How Many DSPs Does A Brand Need?

Demand-side platforms (DSPs) are plentiful, and marketers often use several.  But why?

That was one topic discussed during the Tuesday panel “Buying Into The Audience-Powered DSP” at MediaPost’s Programmatic Insider Summit. Panel moderator Keith Pieper, VP, technology, IMM began by asking,  “What’s a DSP?"

It’s a buying platform that enables procurement of media, according to Dustin Engel, head of analytics & data activation at PMG.

“I use five DSPs -- MediaMath, AOL, DoubleClick Bid Manager, TubeMogul and The TradeDesk -- and I’ve had to build data infrastructure around them,” Engel said. Video is popular for the brands he works with, so he needs to build specific solutions for video. “Our brands are starting to dabble in TV and there’s a lot of client first-party data. I think TV will be a good fit for them,” Engel noted.

Ryan Mcarthur, EVP, U.S. Interactive Media, uses five DSPs and said he’s working on programmatic and addressable TV as well as radio. “Google, Facebook, Amazon and AOL/Verizon are sitting on mountains of first-party data,” he noted.

Pieper said he uses anywhere from five to 10 DSPs.

“As clients require more flexiblity, we can look at the combinations of DSPs. The IT and attribution aspects are complicated with multiple DSPs,” Engel explained. “We’ve built a tool with business rules built in, so we know what the ad is, how it performed, where it went and the targeting approach. We get a clean view into the overall performance.”

Debating the benefits and disadvantages of having multiple DSPs, McArthur said that they all have different strengths and weaknesses vis-a-vis video, mobile and display. Some DSPs don’t do display as well as others. "Believe me, we’d all love to use one DSP,”  he said.

McArthur uses probabilistic matching for targeting but said it isn’t very good. The goal, he said, is to get to deterministic modeling. “We can’t rely on cookies and probabilistic data. We need more deterministic data: from Google, Facebook and others.”

Engel said on the deterministic side, Facebook and Google certainly have the keys to the kingdom: “Facebook’s reach is unreal.
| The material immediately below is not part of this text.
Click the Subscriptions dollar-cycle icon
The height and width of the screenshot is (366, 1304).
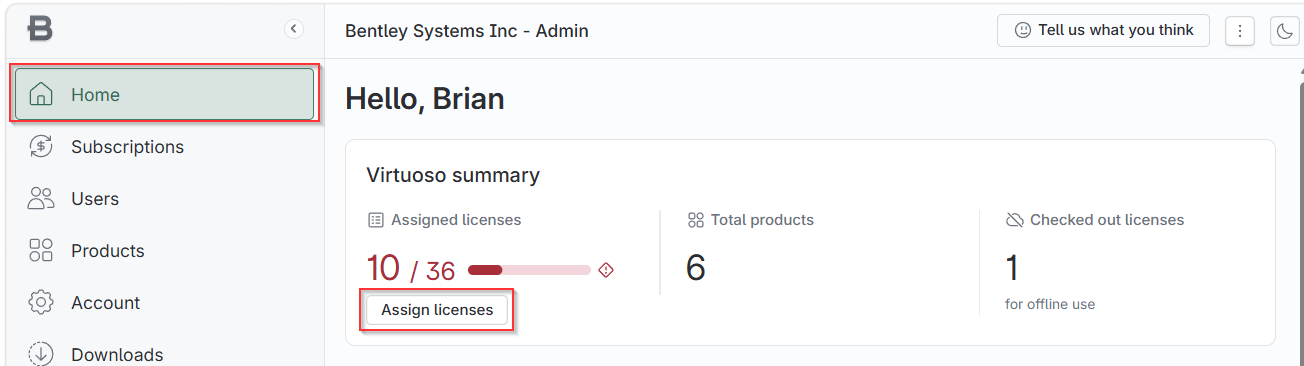41,147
We’re trying to be patient, but there’s a lot of ‘wait and see’ while they go through all checks and balances,” he said, referring to privacy issues. “When we do audience matching, we see a 30% to 40% match rate, but with Facebook, we see 70%.” In fact, Facebook had planned its own version of a DSP but pulled the plug on LiveRail recently.

PMG’s Engel said he advocates that clients lease the agency’s technology while they build their own tech stack. “We can remain in a strategy/consulting role.”

One challenge is the ongoing maintenance of infrastructure. “What happens when stuff breaks?” asked IMM’s Pieper.